After the last cart was at the top, the leaders gathered everyone (in the rain again) to hear stories about people who "did hard things" across the plains. I joined Maggie's family again and we, being one of the slower groups, kept trudging along. My rain poncho was pretty much shredded from the wheel of the cart and I figured it just wasn't worth it anymore. I took it off and stuffed it in the cart. Most of the remainder of this day was minor hills, for which I was grateful. The rain came and went and the temperatures were pretty good. All in all we did 8 miles that day. And once we made it to our site for the night? You guessed it, the rain started again.
One of the things that happened each time we parked for the night was that Maggie was surrounded by the same group of young men: Lance Elliott, Andrew Olsen, Daelen Prete, Joshua ??, and Ryan Hatch. I was perfectly content with that. There had been some discussion amongst the leaders about some of the youth getting too "close." I didn't care of the closeness kept my girl warm and laughing.
By this time, we were all cold and wet and pretty much everything we had was wet too. There was a major "conference" to discuss whether or not to pack everyone up and get them back to Orem or to continue on. President Wolfert decided it was best to just build a major bonfire to try and warm everyone up and dry them out, as well as have our testimony meeting. For those close to the fire, it was successful venture. For those of us not close, we continued to be wet and cold, shivering more and more. I was grateful when the meeting ended and we could shift ourselves in, even rudely saying, "Hey! You've been here for an hour and we are freezing. MOVE!" The fire was so hot that we were dry within minutes. Again not feeling the desire to hang out and play games, we went to bed.
Day 3. Still raining. Mud everywhere. Just want to get home. So cold. So tired. So wet. We knew that it was only a 2 mile pull to the cars. I was so grateful when we made it! There was supposed to be a rescue breakfast in the parking log awaiting our arrival. Fortunately, the night before we were able to make a call down to the group organizing it and have them do it at the stake center. So we loaded all the kids in the cars and headed back. I didn't realize until we got out of the car in Orem just how sore I was. I could hardly move my legs to get out. I could only shuffle to get my food. And then, having only had maybe a cup of water to drink the whole time, a couple bowls of soup and a few apples, I inhaled as much food as I eat after giving birth.

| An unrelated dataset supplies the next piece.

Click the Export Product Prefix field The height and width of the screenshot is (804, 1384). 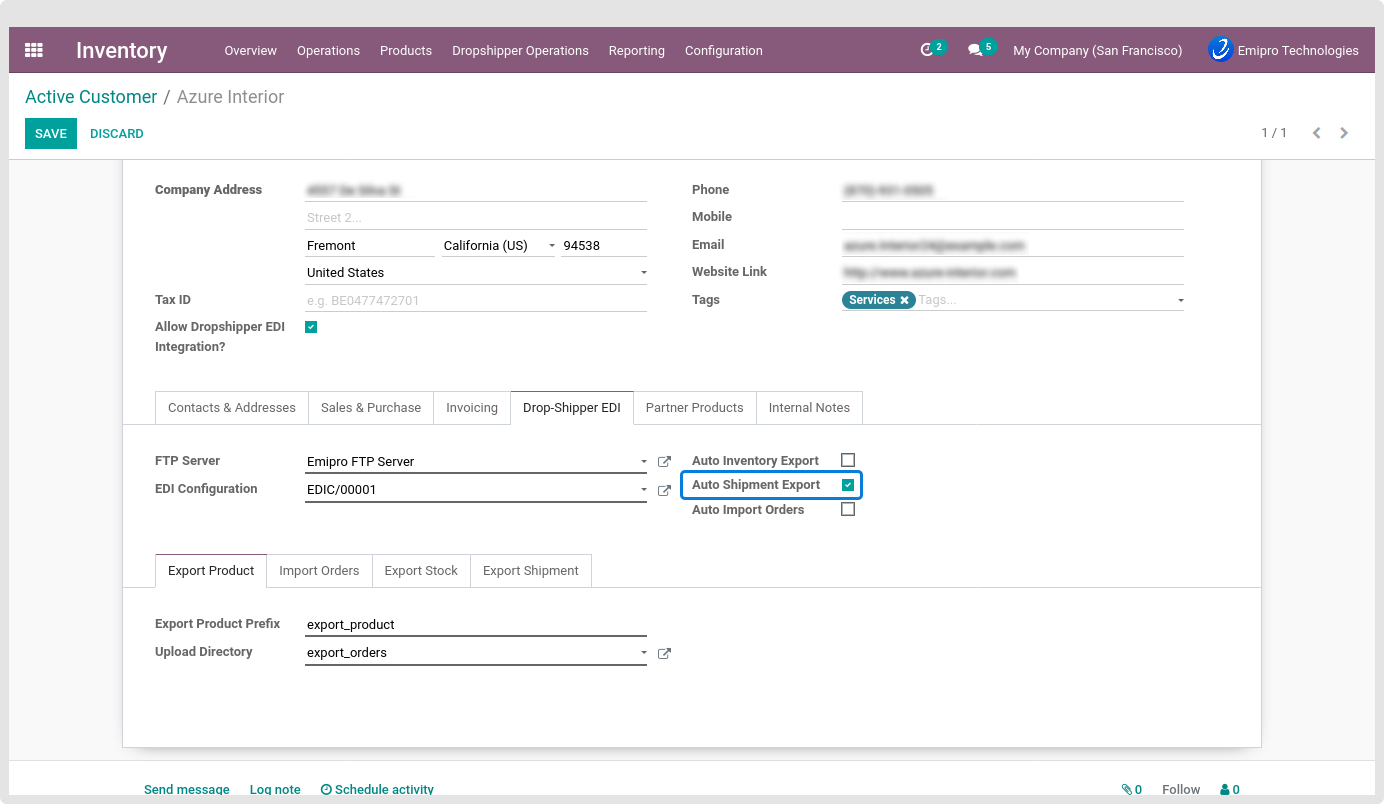[475, 624]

We got home and showered, probably one of the best showers ever. Everything was filthy. Maggie had been warned on the trail to have some remarks ready. She said that she learned the following: Why would anyone do what they did if it wasn't true? Why would you sacrifice all you had, including your family and possibly your own life if the gospel wasn't true? We talked about the similarities between the trek and the iron rod.
Was I glad I got to do it? I'm still not sure. But after hearing about the trek in my home stake where it was in the high 90's with high humidity, maybe it wasn't so bad to be cool and wet!